By Steve Bruscato The FBI has become the go-to agency for the agency that investigates crimes.
In 2016, the agency had 3,086 people on its payroll, including 3,058 special agents, according to data provided to the Associated Press.
In 2015, the number was 1,934.
Agents are trained to investigate crimes and take a wide range of investigative techniques, including wiretaps, sting operations, undercover operations, and undercover investigations.
The Bureau has a number of programs that aim to build relationships with businesses, individuals, and political campaigns.
But as its role in the criminal justice system grows, the FBI is also grappling with its own ethical questions.
For instance, in the wake of the recent scandal involving the FBI’s mishandling of the Clinton emails, the bureau announced it would expand its work on the opioid crisis, expanding its opioid task forces to include the states where they are active.
But that is also creating a new set of ethical concerns.
“We have a number areas where the FBI, specifically in this area, is dealing with potential violations of the FBI Act and the ethics requirements,” the head of the agency’s ethics unit, Stephen Hardy, told the Associated Post in February.
The bureau has come under scrutiny recently for its handling of the 2016 presidential election.
The FBI began investigating the Trump campaign after it was discovered that a pro-Trump group had used hacked materials from a Democratic opponent’s campaign to spread its message on social media.
The campaign was also accused of leaking Democratic National Committee emails to Wikileaks.
At the time, FBI Director Christopher Wray said that his office was looking into the possibility that the Trump-campaign had been involved in the Russian interference, but that it was not clear whether the FBI had evidence that they were.
“I think it’s important to understand that the scope of the investigation is limited and, frankly, it’s not going to be able to address everything, but we have our work cut out for us in this particular area,” he said at the time.
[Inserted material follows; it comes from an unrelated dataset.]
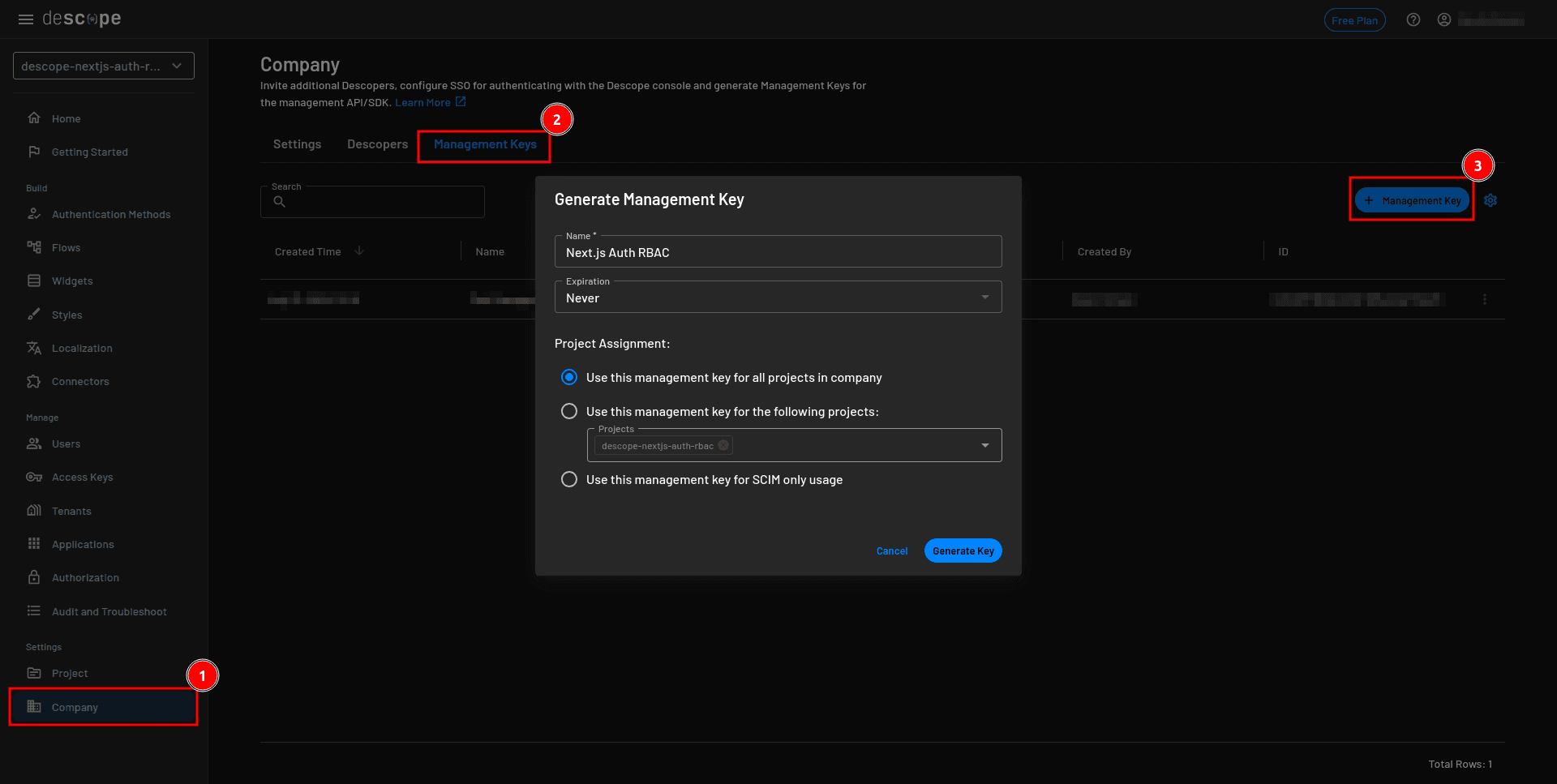Enable SCIM only usage for the key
The news was not all bad for the bureau.
After the election, President Trump signed into law a bill that made it a crime to promote a conspiracy, a charge that has since been amended to make it a felony to promote conspiracy.
But even as the FBI continues to investigate the Trump election, the department has also been cracking down on journalists, especially those who report on its work.
In December, it shut down The Intercept, the website run by Glenn Greenwald and Laura Poitras, and a number other outlets.
The Intercept was a news outlet that was critical of the Trump administration and the Republican Party, but also was critical to the progressive left.
It published stories that questioned the legitimacy of Trump’s election victory, and had a large and vocal following of online supporters.
But the FBI raided the site after it published an article critical of former Trump campaign chairman Paul Manafort, which led to his resignation.
The site was then targeted by a series of threats on social networking platforms, including Twitter, which prompted the website to shut down.
The U.S. Justice Department said in February that it had shut down four Twitter accounts that it said were being used by anti-government groups, including the Oath Keepers.
The raids have also been met with resistance from some Democrats, who see them as an attempt to shut off their sources of information.
“When you are using a reporter’s name, or a pseudonym, for a purpose, then you are violating federal law,” Democratic Representative Maxine Waters told the New York Times.
The Trump administration has also made waves by making arrests in the United States.
Earlier this year, it arrested five men suspected of trying to kill President Donald Trump in San Francisco.
And on February 3, a day after Trump was inaugurated, a man who claimed to be a former member of the military in a military training program was arrested and charged with making false statements to federal agents about a possible attack on the White House.